_Problem to solve_. Would you please give all the lines below again, exactly as they stand?

━━━━━ Given records

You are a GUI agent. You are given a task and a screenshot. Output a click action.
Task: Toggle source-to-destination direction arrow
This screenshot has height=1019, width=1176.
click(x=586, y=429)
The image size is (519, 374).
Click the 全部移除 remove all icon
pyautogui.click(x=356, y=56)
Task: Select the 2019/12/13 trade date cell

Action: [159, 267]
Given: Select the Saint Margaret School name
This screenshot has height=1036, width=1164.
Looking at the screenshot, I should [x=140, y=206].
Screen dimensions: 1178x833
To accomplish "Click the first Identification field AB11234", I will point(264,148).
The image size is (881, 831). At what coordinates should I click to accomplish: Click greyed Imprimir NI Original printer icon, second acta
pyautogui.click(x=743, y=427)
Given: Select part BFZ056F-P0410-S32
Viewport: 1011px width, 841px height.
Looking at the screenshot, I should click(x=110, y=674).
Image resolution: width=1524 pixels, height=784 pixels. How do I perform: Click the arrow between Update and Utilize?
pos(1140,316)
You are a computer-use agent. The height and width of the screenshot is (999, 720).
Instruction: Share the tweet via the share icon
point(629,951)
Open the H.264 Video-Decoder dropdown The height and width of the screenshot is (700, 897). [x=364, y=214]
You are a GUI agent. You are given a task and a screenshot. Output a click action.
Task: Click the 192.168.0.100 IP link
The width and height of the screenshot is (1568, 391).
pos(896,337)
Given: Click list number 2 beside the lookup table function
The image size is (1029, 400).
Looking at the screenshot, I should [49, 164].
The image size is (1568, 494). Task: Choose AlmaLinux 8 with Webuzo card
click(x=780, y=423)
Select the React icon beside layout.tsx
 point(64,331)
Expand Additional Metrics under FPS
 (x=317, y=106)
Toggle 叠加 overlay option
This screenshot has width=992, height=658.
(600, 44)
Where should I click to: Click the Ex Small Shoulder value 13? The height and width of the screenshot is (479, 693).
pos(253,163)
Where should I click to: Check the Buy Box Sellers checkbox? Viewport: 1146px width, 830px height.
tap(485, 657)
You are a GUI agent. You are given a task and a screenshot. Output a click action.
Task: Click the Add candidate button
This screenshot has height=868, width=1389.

━━━━━━━━━━

_Solved exercise_.
You are a GUI agent. You are given a task and a screenshot. Output a click action.
Task: Toggle source-to-destination direction arrow
This screenshot has height=1019, width=1176.
click(x=586, y=429)
The image size is (519, 374).
Click the 全部移除 remove all icon
pyautogui.click(x=356, y=56)
Task: Select the 2019/12/13 trade date cell

Action: [159, 267]
Given: Select the Saint Margaret School name
This screenshot has height=1036, width=1164.
Looking at the screenshot, I should [x=140, y=206].
Screen dimensions: 1178x833
To accomplish "Click the first Identification field AB11234", I will point(264,148).
The image size is (881, 831). At what coordinates should I click to accomplish: Click greyed Imprimir NI Original printer icon, second acta
pyautogui.click(x=743, y=427)
Given: Select part BFZ056F-P0410-S32
Viewport: 1011px width, 841px height.
Looking at the screenshot, I should click(x=110, y=674).
Image resolution: width=1524 pixels, height=784 pixels. How do I perform: Click the arrow between Update and Utilize?
pos(1140,316)
You are a computer-use agent. The height and width of the screenshot is (999, 720).
Instruction: Share the tweet via the share icon
point(629,951)
Open the H.264 Video-Decoder dropdown The height and width of the screenshot is (700, 897). [x=364, y=214]
You are a GUI agent. You are given a task and a screenshot. Output a click action.
Task: Click the 192.168.0.100 IP link
The width and height of the screenshot is (1568, 391).
pos(896,337)
Given: Click list number 2 beside the lookup table function
The image size is (1029, 400).
Looking at the screenshot, I should [49, 164].
The image size is (1568, 494). Task: Choose AlmaLinux 8 with Webuzo card
click(x=780, y=423)
Select the React icon beside layout.tsx
 point(64,331)
Expand Additional Metrics under FPS
 (x=317, y=106)
Toggle 叠加 overlay option
This screenshot has width=992, height=658.
(600, 44)
Where should I click to: Click the Ex Small Shoulder value 13? The height and width of the screenshot is (479, 693).
pos(253,163)
Where should I click to: Check the Buy Box Sellers checkbox? Viewport: 1146px width, 830px height.
tap(485, 657)
You are a GUI agent. You are given a task and a screenshot. Output a click action.
Task: Click the Add candidate button
This screenshot has height=868, width=1389.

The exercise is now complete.